Brief: Below are the records; print them all without any alteration.

Source material:
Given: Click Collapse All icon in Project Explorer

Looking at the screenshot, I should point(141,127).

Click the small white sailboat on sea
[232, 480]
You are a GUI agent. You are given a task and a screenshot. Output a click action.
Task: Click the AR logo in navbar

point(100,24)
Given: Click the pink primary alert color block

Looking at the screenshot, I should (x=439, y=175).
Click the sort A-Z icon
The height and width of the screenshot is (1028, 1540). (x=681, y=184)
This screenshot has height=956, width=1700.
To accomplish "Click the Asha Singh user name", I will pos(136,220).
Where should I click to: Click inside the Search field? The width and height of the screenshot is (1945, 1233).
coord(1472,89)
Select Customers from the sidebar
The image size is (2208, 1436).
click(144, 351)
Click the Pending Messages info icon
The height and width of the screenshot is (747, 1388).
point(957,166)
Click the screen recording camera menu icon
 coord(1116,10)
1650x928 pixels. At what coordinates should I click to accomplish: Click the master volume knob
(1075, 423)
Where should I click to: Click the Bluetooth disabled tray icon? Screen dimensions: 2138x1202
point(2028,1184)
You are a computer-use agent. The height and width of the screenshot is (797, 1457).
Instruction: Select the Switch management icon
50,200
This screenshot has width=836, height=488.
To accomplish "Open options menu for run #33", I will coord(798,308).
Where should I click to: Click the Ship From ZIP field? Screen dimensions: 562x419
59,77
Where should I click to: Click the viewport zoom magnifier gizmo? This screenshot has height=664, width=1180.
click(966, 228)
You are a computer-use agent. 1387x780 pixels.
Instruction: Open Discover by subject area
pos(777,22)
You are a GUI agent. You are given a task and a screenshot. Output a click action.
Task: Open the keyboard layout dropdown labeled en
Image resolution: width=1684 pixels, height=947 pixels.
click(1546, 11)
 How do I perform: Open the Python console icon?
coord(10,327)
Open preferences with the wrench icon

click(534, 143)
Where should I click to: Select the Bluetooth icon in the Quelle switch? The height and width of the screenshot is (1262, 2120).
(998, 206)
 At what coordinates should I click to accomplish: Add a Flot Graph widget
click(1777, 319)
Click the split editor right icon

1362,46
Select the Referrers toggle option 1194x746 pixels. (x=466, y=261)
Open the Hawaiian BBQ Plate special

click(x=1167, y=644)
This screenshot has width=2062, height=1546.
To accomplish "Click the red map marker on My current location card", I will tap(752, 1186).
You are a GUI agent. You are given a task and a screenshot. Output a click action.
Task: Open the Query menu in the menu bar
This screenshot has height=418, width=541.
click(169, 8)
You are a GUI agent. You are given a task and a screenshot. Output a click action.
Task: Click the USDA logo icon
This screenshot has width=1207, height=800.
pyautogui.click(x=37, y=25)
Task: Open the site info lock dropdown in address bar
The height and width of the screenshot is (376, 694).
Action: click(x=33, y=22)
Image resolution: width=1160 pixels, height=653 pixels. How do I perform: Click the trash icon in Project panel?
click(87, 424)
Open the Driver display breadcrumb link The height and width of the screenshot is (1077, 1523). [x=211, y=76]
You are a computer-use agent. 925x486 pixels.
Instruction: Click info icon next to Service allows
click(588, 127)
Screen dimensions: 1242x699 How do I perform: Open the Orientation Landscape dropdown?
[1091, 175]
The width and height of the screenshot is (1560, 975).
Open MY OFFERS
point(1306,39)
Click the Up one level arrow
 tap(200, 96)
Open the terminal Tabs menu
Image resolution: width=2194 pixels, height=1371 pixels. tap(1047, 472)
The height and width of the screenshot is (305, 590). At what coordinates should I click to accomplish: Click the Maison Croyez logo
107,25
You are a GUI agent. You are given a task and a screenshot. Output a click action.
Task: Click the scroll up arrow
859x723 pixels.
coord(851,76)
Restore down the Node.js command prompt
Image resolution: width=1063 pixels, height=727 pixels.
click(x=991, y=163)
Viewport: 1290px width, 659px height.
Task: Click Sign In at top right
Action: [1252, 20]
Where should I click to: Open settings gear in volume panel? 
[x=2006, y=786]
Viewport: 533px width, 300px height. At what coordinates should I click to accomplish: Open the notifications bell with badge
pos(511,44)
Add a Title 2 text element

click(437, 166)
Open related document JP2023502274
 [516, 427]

Task answer:
Given: Click Collapse All icon in Project Explorer

Looking at the screenshot, I should point(141,127).

Click the small white sailboat on sea
[232, 480]
You are a GUI agent. You are given a task and a screenshot. Output a click action.
Task: Click the AR logo in navbar

point(100,24)
Given: Click the pink primary alert color block

Looking at the screenshot, I should (x=439, y=175).
Click the sort A-Z icon
The height and width of the screenshot is (1028, 1540). (x=681, y=184)
This screenshot has height=956, width=1700.
To accomplish "Click the Asha Singh user name", I will pos(136,220).
Where should I click to: Click inside the Search field? The width and height of the screenshot is (1945, 1233).
coord(1472,89)
Select Customers from the sidebar
The image size is (2208, 1436).
click(144, 351)
Click the Pending Messages info icon
The height and width of the screenshot is (747, 1388).
point(957,166)
Click the screen recording camera menu icon
 coord(1116,10)
1650x928 pixels. At what coordinates should I click to accomplish: Click the master volume knob
(1075, 423)
Where should I click to: Click the Bluetooth disabled tray icon? Screen dimensions: 2138x1202
point(2028,1184)
You are a computer-use agent. The height and width of the screenshot is (797, 1457).
Instruction: Select the Switch management icon
50,200
This screenshot has width=836, height=488.
To accomplish "Open options menu for run #33", I will coord(798,308).
Where should I click to: Click the Ship From ZIP field? Screen dimensions: 562x419
59,77
Where should I click to: Click the viewport zoom magnifier gizmo? This screenshot has height=664, width=1180.
click(966, 228)
You are a computer-use agent. 1387x780 pixels.
Instruction: Open Discover by subject area
pos(777,22)
You are a GUI agent. You are given a task and a screenshot. Output a click action.
Task: Open the keyboard layout dropdown labeled en
Image resolution: width=1684 pixels, height=947 pixels.
click(1546, 11)
 How do I perform: Open the Python console icon?
coord(10,327)
Open preferences with the wrench icon

click(534, 143)
Where should I click to: Select the Bluetooth icon in the Quelle switch? The height and width of the screenshot is (1262, 2120).
(998, 206)
 At what coordinates should I click to accomplish: Add a Flot Graph widget
click(1777, 319)
Click the split editor right icon

1362,46
Select the Referrers toggle option 1194x746 pixels. (x=466, y=261)
Open the Hawaiian BBQ Plate special

click(x=1167, y=644)
This screenshot has width=2062, height=1546.
To accomplish "Click the red map marker on My current location card", I will tap(752, 1186).
You are a GUI agent. You are given a task and a screenshot. Output a click action.
Task: Open the Query menu in the menu bar
This screenshot has height=418, width=541.
click(169, 8)
You are a GUI agent. You are given a task and a screenshot. Output a click action.
Task: Click the USDA logo icon
This screenshot has width=1207, height=800.
pyautogui.click(x=37, y=25)
Task: Open the site info lock dropdown in address bar
The height and width of the screenshot is (376, 694).
Action: click(x=33, y=22)
Image resolution: width=1160 pixels, height=653 pixels. How do I perform: Click the trash icon in Project panel?
click(87, 424)
Open the Driver display breadcrumb link The height and width of the screenshot is (1077, 1523). [x=211, y=76]
You are a computer-use agent. 925x486 pixels.
Instruction: Click info icon next to Service allows
click(588, 127)
Screen dimensions: 1242x699 How do I perform: Open the Orientation Landscape dropdown?
[1091, 175]
The width and height of the screenshot is (1560, 975).
Open MY OFFERS
point(1306,39)
Click the Up one level arrow
 tap(200, 96)
Open the terminal Tabs menu
Image resolution: width=2194 pixels, height=1371 pixels. tap(1047, 472)
The height and width of the screenshot is (305, 590). At what coordinates should I click to accomplish: Click the Maison Croyez logo
107,25
You are a GUI agent. You are given a task and a screenshot. Output a click action.
Task: Click the scroll up arrow
859x723 pixels.
coord(851,76)
Restore down the Node.js command prompt
Image resolution: width=1063 pixels, height=727 pixels.
click(x=991, y=163)
Viewport: 1290px width, 659px height.
Task: Click Sign In at top right
Action: [1252, 20]
Where should I click to: Open settings gear in volume panel? 
[x=2006, y=786]
Viewport: 533px width, 300px height. At what coordinates should I click to accomplish: Open the notifications bell with badge
pos(511,44)
Add a Title 2 text element

click(437, 166)
Open related document JP2023502274
 [516, 427]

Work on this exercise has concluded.